## Task directions
Each line below must be printed exactly as it stands.

## Entries shown
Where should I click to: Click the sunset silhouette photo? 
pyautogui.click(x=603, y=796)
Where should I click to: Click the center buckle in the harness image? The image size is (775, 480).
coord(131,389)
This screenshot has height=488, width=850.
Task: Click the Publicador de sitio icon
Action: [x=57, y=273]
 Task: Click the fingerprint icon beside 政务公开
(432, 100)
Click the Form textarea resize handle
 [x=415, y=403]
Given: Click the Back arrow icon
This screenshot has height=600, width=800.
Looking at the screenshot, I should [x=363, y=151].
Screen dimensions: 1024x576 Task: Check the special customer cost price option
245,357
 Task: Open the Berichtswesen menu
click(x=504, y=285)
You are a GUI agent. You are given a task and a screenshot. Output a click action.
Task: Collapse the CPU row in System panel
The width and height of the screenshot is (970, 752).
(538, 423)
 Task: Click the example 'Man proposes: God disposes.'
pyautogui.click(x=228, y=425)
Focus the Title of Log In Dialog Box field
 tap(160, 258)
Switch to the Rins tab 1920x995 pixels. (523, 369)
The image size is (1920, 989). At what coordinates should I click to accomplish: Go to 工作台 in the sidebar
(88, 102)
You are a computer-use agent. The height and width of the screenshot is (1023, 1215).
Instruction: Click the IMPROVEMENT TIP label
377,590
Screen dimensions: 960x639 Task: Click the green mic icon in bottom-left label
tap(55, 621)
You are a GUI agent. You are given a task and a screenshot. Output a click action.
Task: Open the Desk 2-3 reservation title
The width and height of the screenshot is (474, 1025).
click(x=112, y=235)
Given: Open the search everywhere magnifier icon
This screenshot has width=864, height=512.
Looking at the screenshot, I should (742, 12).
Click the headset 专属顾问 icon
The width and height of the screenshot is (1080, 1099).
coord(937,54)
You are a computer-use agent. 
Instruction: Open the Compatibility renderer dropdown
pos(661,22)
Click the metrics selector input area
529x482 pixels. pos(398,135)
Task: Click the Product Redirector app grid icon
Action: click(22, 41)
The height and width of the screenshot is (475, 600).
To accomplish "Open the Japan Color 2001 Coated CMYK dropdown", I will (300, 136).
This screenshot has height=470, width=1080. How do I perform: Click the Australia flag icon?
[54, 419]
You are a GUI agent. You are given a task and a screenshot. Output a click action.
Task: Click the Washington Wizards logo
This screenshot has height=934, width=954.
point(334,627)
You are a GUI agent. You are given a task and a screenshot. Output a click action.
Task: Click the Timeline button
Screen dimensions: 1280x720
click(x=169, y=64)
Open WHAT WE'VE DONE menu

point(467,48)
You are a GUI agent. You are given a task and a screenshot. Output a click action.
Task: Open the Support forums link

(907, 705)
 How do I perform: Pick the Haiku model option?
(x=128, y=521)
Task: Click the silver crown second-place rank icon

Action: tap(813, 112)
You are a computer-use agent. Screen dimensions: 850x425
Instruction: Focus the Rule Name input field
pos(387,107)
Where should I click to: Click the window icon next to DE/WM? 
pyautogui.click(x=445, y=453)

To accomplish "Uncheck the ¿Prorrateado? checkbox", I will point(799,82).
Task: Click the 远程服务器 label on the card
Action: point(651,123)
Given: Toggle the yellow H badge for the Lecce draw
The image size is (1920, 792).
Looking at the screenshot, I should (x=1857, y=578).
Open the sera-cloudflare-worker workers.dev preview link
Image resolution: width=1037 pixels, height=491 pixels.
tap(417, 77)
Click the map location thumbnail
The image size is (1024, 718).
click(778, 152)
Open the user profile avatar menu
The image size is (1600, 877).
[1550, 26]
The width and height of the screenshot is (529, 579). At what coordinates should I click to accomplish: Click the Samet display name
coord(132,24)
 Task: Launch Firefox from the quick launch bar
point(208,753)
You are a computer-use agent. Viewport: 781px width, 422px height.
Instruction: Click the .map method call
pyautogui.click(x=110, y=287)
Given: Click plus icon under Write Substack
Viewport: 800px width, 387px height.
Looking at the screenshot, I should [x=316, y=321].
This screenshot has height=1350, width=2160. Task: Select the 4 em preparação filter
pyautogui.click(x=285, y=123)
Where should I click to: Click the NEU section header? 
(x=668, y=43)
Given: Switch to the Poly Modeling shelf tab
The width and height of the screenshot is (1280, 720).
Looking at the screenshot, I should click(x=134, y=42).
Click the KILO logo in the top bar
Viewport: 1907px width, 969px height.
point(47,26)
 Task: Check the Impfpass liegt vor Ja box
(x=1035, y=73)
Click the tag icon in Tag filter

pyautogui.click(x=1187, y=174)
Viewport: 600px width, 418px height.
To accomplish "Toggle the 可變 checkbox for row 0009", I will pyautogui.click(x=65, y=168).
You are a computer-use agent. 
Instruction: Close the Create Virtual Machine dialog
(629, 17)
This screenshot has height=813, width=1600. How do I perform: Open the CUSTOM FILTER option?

## Solved problem
Where should I click to: Click the sunset silhouette photo? 
pyautogui.click(x=603, y=796)
Where should I click to: Click the center buckle in the harness image? The image size is (775, 480).
coord(131,389)
This screenshot has height=488, width=850.
Task: Click the Publicador de sitio icon
Action: [x=57, y=273]
 Task: Click the fingerprint icon beside 政务公开
(432, 100)
Click the Form textarea resize handle
 [x=415, y=403]
Given: Click the Back arrow icon
This screenshot has height=600, width=800.
Looking at the screenshot, I should [x=363, y=151].
Screen dimensions: 1024x576 Task: Check the special customer cost price option
245,357
 Task: Open the Berichtswesen menu
click(x=504, y=285)
You are a GUI agent. You are given a task and a screenshot. Output a click action.
Task: Collapse the CPU row in System panel
The width and height of the screenshot is (970, 752).
(538, 423)
 Task: Click the example 'Man proposes: God disposes.'
pyautogui.click(x=228, y=425)
Focus the Title of Log In Dialog Box field
 tap(160, 258)
Switch to the Rins tab 1920x995 pixels. (523, 369)
The image size is (1920, 989). At what coordinates should I click to accomplish: Go to 工作台 in the sidebar
(88, 102)
You are a computer-use agent. The height and width of the screenshot is (1023, 1215).
Instruction: Click the IMPROVEMENT TIP label
377,590
Screen dimensions: 960x639 Task: Click the green mic icon in bottom-left label
tap(55, 621)
You are a GUI agent. You are given a task and a screenshot. Output a click action.
Task: Open the Desk 2-3 reservation title
The width and height of the screenshot is (474, 1025).
click(x=112, y=235)
Given: Open the search everywhere magnifier icon
This screenshot has width=864, height=512.
Looking at the screenshot, I should (742, 12).
Click the headset 专属顾问 icon
The width and height of the screenshot is (1080, 1099).
coord(937,54)
You are a computer-use agent. 
Instruction: Open the Compatibility renderer dropdown
pos(661,22)
Click the metrics selector input area
529x482 pixels. pos(398,135)
Task: Click the Product Redirector app grid icon
Action: click(22, 41)
The height and width of the screenshot is (475, 600).
To accomplish "Open the Japan Color 2001 Coated CMYK dropdown", I will (300, 136).
This screenshot has height=470, width=1080. How do I perform: Click the Australia flag icon?
[54, 419]
You are a GUI agent. You are given a task and a screenshot. Output a click action.
Task: Click the Washington Wizards logo
This screenshot has height=934, width=954.
point(334,627)
You are a GUI agent. You are given a task and a screenshot. Output a click action.
Task: Click the Timeline button
Screen dimensions: 1280x720
click(x=169, y=64)
Open WHAT WE'VE DONE menu

point(467,48)
You are a GUI agent. You are given a task and a screenshot. Output a click action.
Task: Open the Support forums link

(907, 705)
 How do I perform: Pick the Haiku model option?
(x=128, y=521)
Task: Click the silver crown second-place rank icon

Action: tap(813, 112)
You are a computer-use agent. Screen dimensions: 850x425
Instruction: Focus the Rule Name input field
pos(387,107)
Where should I click to: Click the window icon next to DE/WM? 
pyautogui.click(x=445, y=453)

To accomplish "Uncheck the ¿Prorrateado? checkbox", I will point(799,82).
Task: Click the 远程服务器 label on the card
Action: point(651,123)
Given: Toggle the yellow H badge for the Lecce draw
The image size is (1920, 792).
Looking at the screenshot, I should (x=1857, y=578).
Open the sera-cloudflare-worker workers.dev preview link
Image resolution: width=1037 pixels, height=491 pixels.
tap(417, 77)
Click the map location thumbnail
The image size is (1024, 718).
click(778, 152)
Open the user profile avatar menu
The image size is (1600, 877).
[1550, 26]
The width and height of the screenshot is (529, 579). At what coordinates should I click to accomplish: Click the Samet display name
coord(132,24)
 Task: Launch Firefox from the quick launch bar
point(208,753)
You are a computer-use agent. Viewport: 781px width, 422px height.
Instruction: Click the .map method call
pyautogui.click(x=110, y=287)
Given: Click plus icon under Write Substack
Viewport: 800px width, 387px height.
Looking at the screenshot, I should [x=316, y=321].
This screenshot has height=1350, width=2160. Task: Select the 4 em preparação filter
pyautogui.click(x=285, y=123)
Where should I click to: Click the NEU section header? 
(x=668, y=43)
Given: Switch to the Poly Modeling shelf tab
The width and height of the screenshot is (1280, 720).
Looking at the screenshot, I should click(x=134, y=42).
Click the KILO logo in the top bar
Viewport: 1907px width, 969px height.
point(47,26)
 Task: Check the Impfpass liegt vor Ja box
(x=1035, y=73)
Click the tag icon in Tag filter

pyautogui.click(x=1187, y=174)
Viewport: 600px width, 418px height.
To accomplish "Toggle the 可變 checkbox for row 0009", I will pyautogui.click(x=65, y=168).
You are a computer-use agent. 
Instruction: Close the Create Virtual Machine dialog
(629, 17)
This screenshot has height=813, width=1600. How do I perform: Open the CUSTOM FILTER option?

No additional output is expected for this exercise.